John Seroff: “Name” takes Rihanna back to the “Don’t Stop The Music” persona of approachable, enticing life of the party. There’s abandon and surrender in that voice again, a slight giggle on the fringes of her Caribbean accent. She “really wanna be with you”; she “really wanna see if you can go long time” and, unlike “Rude Boy”, it’s not a challenge but an invitation. This is well-traveled road so the degree of difficulty is low, but Ri-Ri executes the finer points of the nonsense chorus coquette supernaturally well. As for Drake’s “guest verse”, the best thing he has to offer is self containment: if you queue “Name” at .58 you can skip his involvement entirely with no detriment to the track at all. Read my score as applying to this far more palatable (and easily achievable) 3.20 mix.
[7]

Chuck Eddy: Two of the more irritating vocal presences of the last two years, together at last (assuming they were never together before, that is.) But as rote sex bullshit goes, could be worse. Cute oh-na-nas, and I don’t know if I’ve heard a song where somebody tries to compute a square root before.
[5]

David Moore: Drake has an uncanny ability to make me not give a shit about something in about two seconds. But for this review I’ll force myself to get through the early stretch in which, having no alternative, I have to contemplate someone actually conceiving, chuckling at, and then fact-checking a line about the “square root of 69,” then recording it, listening back to it, and chuckling again, and no one saying anything. The rest is Rihanna’s show, and like much of Loud it’s anticlimactic, but not without its little charms, like the way her accent casually breaks through. (Really, that’s the only one I can think of?)
[3]

Martin Skidmore: I’m generally a big fan, but this is kind of dull. It’s slowish, over standard issue Stargate housey tones and tinny beats, and Drake drones some autotuned nothing at the start. There is quite a nice tune in this, but Rihanna is better at sharpness and force than sweet melodies.
[6]

Anthony Easton: Lazy, and I refuse to believe that Drake is a swordsman of any skill or ability. Rihanna’s coolness suggests that she has gone from sang froid to genuine who-gives-a-fuck boredom, which makes Drake’s cack-handed attempts at seduction even more pathetic.
[3]

Jer Fairall: Doesn’t play as much to the strengths of its two performers as I’d’ve liked, with Drake in particular sounding curiously remote in his bit, although he still doesn’t come off nearly as phoned-in as that banal Stargate backing track. But the vocal melody in the “hey boy” breakdown is quite pretty, enough so that I keep stopping on this whenever I keep bumping into it on the radio. Still, here’s hoping future Rihanna/Drake collabs aren’t ruled out in the future purely due to the existence of this rather half-hearted one.
[6]

8 Responses to “Rihanna ft. Drake – What’s My Name”
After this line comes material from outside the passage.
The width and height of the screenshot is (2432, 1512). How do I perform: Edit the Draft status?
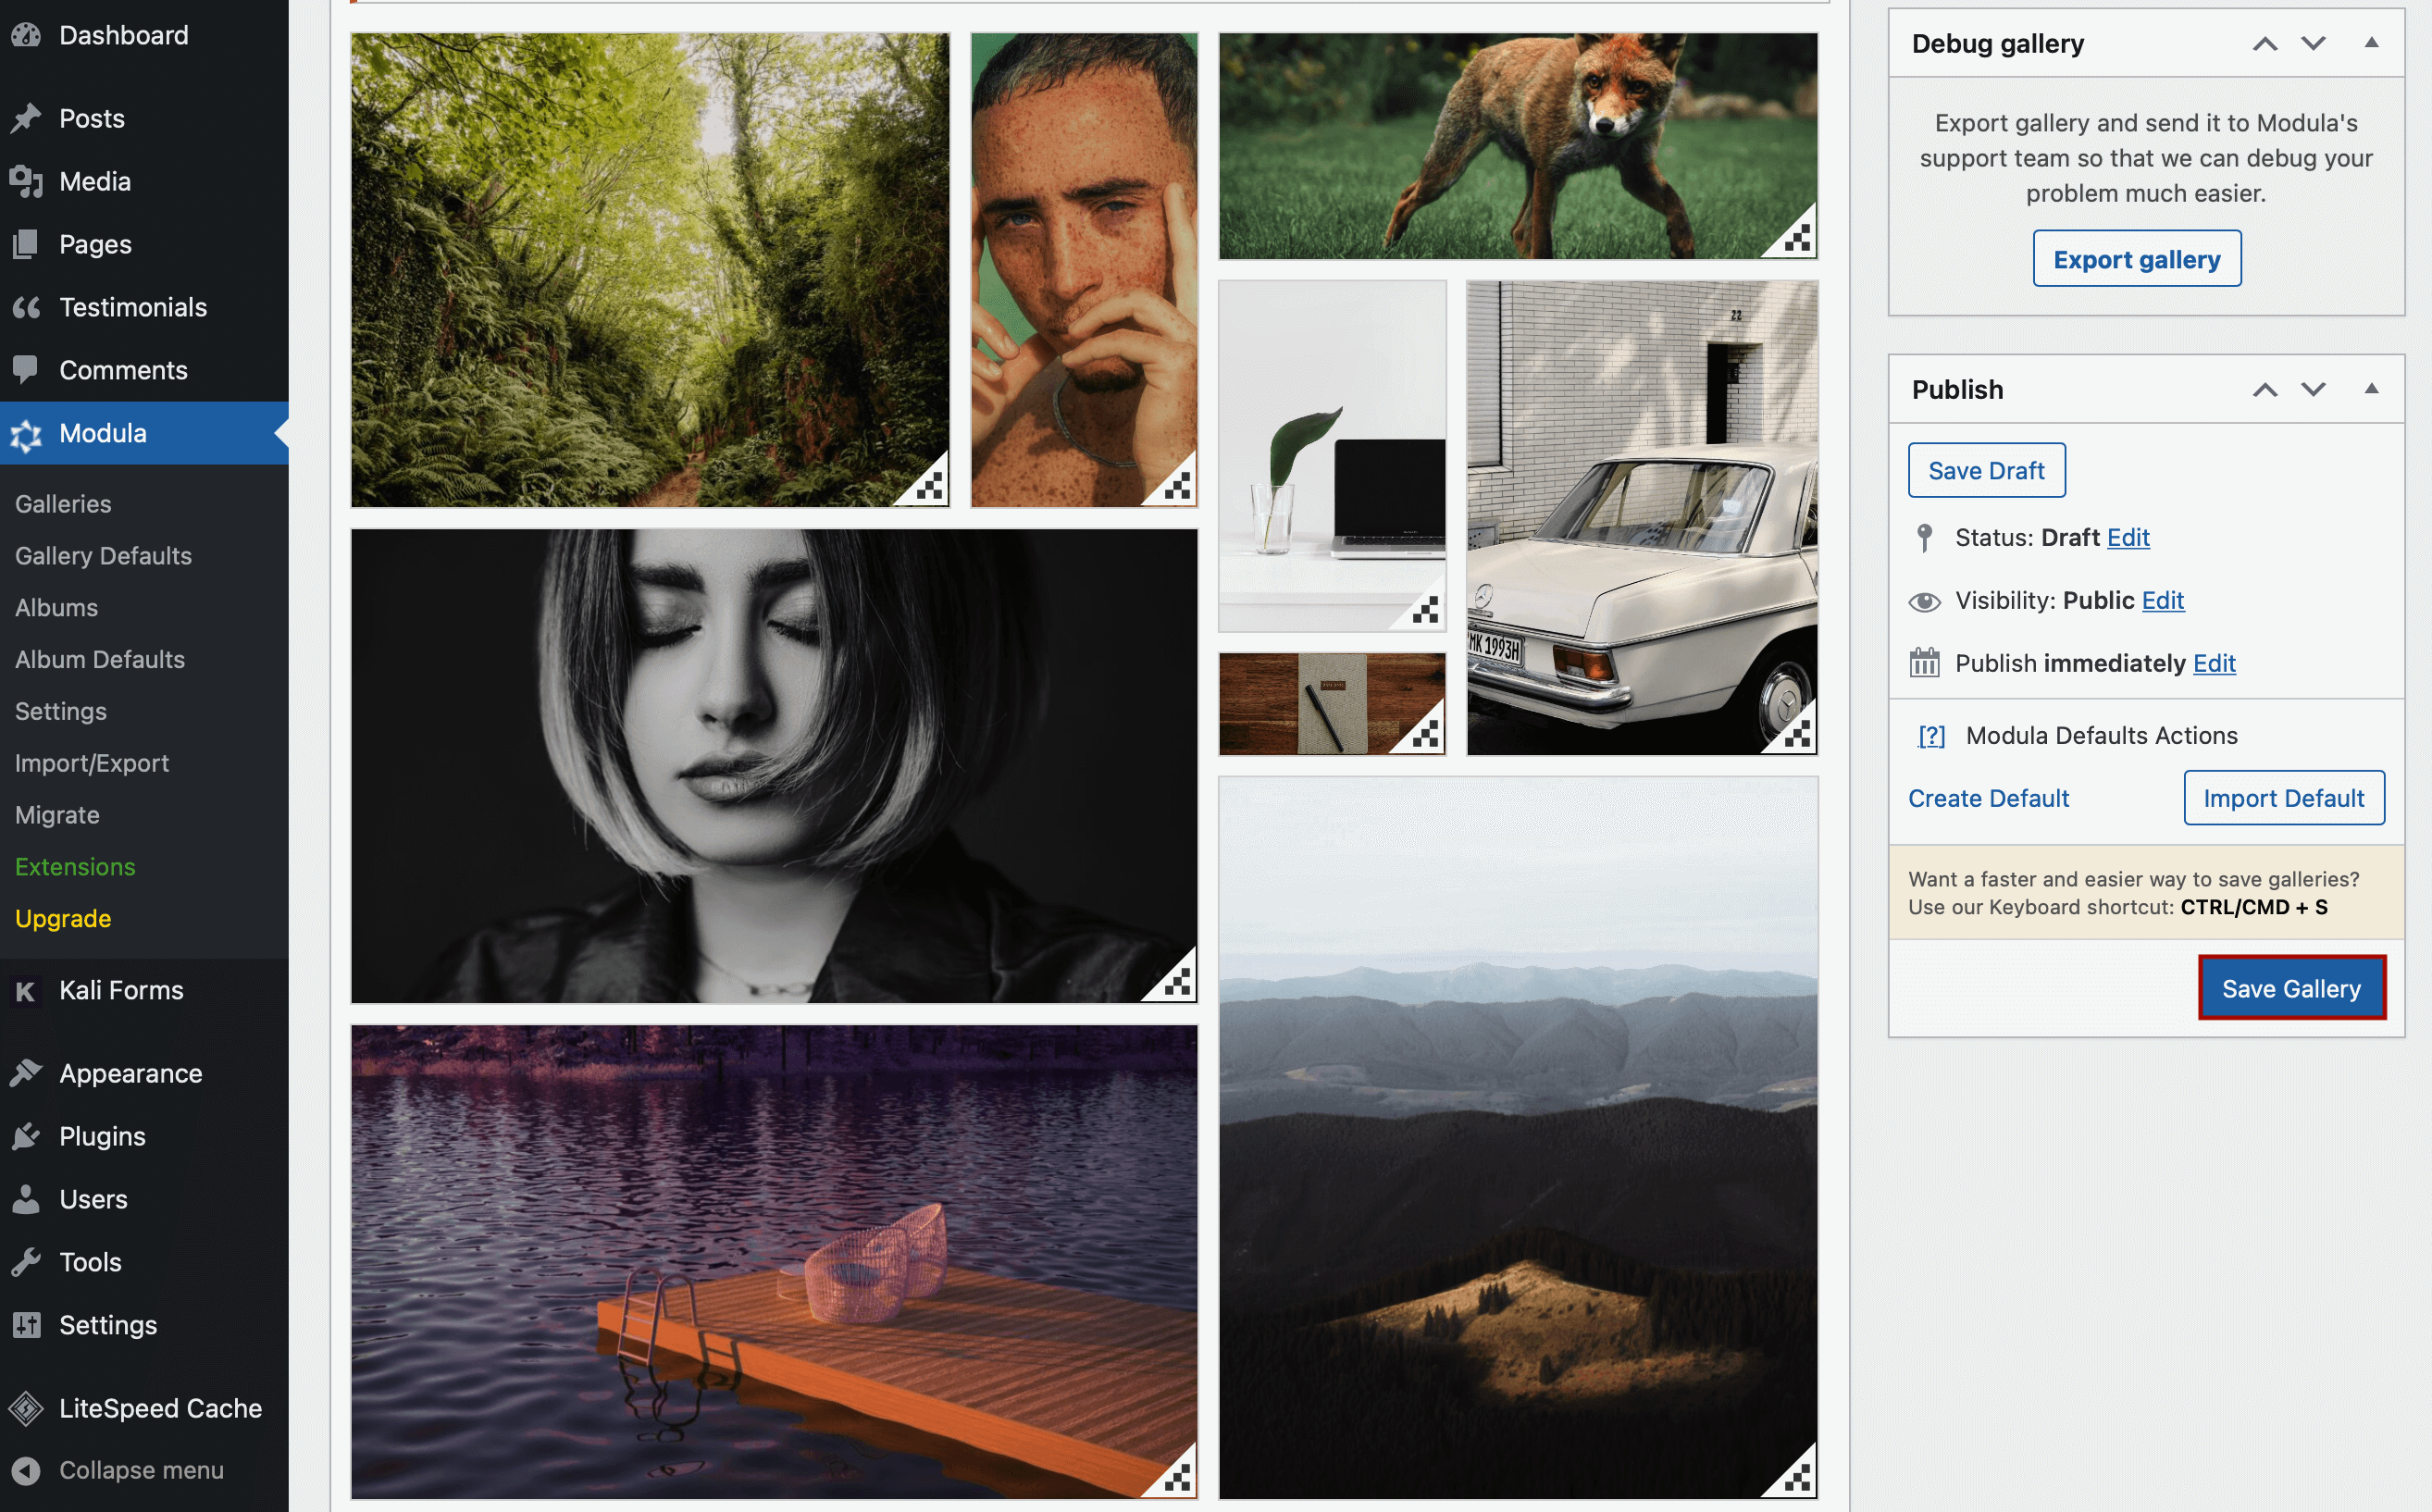click(2128, 537)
  1. I endorse Katherine’s unintentional push to refer to Drake as “Fucking Drake” from now on.

  2. does anyone hear a slight echo of “Deuces” in this or am i reaching?

  3. Oh, it was 100% intentional.

  4. Five years ago I proposed making Nickelback’s first name Fucking. I’m happy to add Drake to the list.

  5. Rather go with Drone Robotically And Kinda Emote, though.

  6. Love the screencap, btw.

  7. Jonathan, there is a Drakeless edit around! It’s better, obviously, but tbh not that much better.

    Katherine’s review is the one I would have wanted to write. Drone Robotically And Kinda Emote is amazing.

  8. Chris Brown, Drake, and a Los Angeles Dodger. Her taste in men sucks

    Full disclosure: Die-Hard SF Giants fan.